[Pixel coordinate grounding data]
****
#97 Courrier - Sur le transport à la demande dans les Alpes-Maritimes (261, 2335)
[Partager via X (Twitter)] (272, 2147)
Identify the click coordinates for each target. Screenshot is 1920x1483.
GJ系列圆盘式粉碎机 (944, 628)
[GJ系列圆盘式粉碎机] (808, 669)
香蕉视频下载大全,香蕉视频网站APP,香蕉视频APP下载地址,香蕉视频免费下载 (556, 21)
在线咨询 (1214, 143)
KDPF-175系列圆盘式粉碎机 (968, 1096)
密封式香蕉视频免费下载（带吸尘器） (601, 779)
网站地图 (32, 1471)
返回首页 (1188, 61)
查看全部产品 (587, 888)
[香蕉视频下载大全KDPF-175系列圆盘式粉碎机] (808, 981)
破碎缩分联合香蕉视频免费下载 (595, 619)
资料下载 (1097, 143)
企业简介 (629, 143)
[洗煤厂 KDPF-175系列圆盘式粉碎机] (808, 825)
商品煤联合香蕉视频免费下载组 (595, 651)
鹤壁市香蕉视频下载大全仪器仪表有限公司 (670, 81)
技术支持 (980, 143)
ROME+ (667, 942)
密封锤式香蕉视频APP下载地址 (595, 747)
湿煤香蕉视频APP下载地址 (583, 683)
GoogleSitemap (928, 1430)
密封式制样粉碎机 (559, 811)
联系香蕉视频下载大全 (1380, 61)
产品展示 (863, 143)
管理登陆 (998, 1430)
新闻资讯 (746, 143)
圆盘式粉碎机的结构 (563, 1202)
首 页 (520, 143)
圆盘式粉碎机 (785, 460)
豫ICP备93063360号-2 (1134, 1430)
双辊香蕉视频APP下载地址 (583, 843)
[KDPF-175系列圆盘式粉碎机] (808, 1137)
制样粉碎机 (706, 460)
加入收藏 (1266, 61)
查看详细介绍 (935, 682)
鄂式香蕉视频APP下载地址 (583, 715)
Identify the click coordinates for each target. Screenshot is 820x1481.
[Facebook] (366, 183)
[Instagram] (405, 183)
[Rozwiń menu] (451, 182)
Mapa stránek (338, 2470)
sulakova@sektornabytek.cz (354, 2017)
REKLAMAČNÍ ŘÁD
****
## [TASK]
Return every entry exactly.

## [ANSWER TO THIS TASK]
#97 Courrier - Sur le transport à la demande dans les Alpes-Maritimes (261, 2335)
[Partager via X (Twitter)] (272, 2147)
Identify the click coordinates for each target. Screenshot is 1920x1483.
GJ系列圆盘式粉碎机 (944, 628)
[GJ系列圆盘式粉碎机] (808, 669)
香蕉视频下载大全,香蕉视频网站APP,香蕉视频APP下载地址,香蕉视频免费下载 (556, 21)
在线咨询 (1214, 143)
KDPF-175系列圆盘式粉碎机 (968, 1096)
密封式香蕉视频免费下载（带吸尘器） (601, 779)
网站地图 (32, 1471)
返回首页 (1188, 61)
查看全部产品 (587, 888)
[香蕉视频下载大全KDPF-175系列圆盘式粉碎机] (808, 981)
破碎缩分联合香蕉视频免费下载 (595, 619)
资料下载 (1097, 143)
企业简介 (629, 143)
[洗煤厂 KDPF-175系列圆盘式粉碎机] (808, 825)
商品煤联合香蕉视频免费下载组 (595, 651)
鹤壁市香蕉视频下载大全仪器仪表有限公司 (670, 81)
技术支持 (980, 143)
ROME+ (667, 942)
密封锤式香蕉视频APP下载地址 (595, 747)
湿煤香蕉视频APP下载地址 (583, 683)
GoogleSitemap (928, 1430)
密封式制样粉碎机 (559, 811)
联系香蕉视频下载大全 (1380, 61)
产品展示 (863, 143)
管理登陆 (998, 1430)
新闻资讯 (746, 143)
圆盘式粉碎机的结构 (563, 1202)
首 页 (520, 143)
圆盘式粉碎机 (785, 460)
豫ICP备93063360号-2 (1134, 1430)
双辊香蕉视频APP下载地址 (583, 843)
[KDPF-175系列圆盘式粉碎机] (808, 1137)
制样粉碎机 (706, 460)
加入收藏 (1266, 61)
查看详细介绍 (935, 682)
鄂式香蕉视频APP下载地址 (583, 715)
Identify the click coordinates for each target. Screenshot is 820x1481.
[Facebook] (366, 183)
[Instagram] (405, 183)
[Rozwiń menu] (451, 182)
Mapa stránek (338, 2470)
sulakova@sektornabytek.cz (354, 2017)
REKLAMAČNÍ ŘÁD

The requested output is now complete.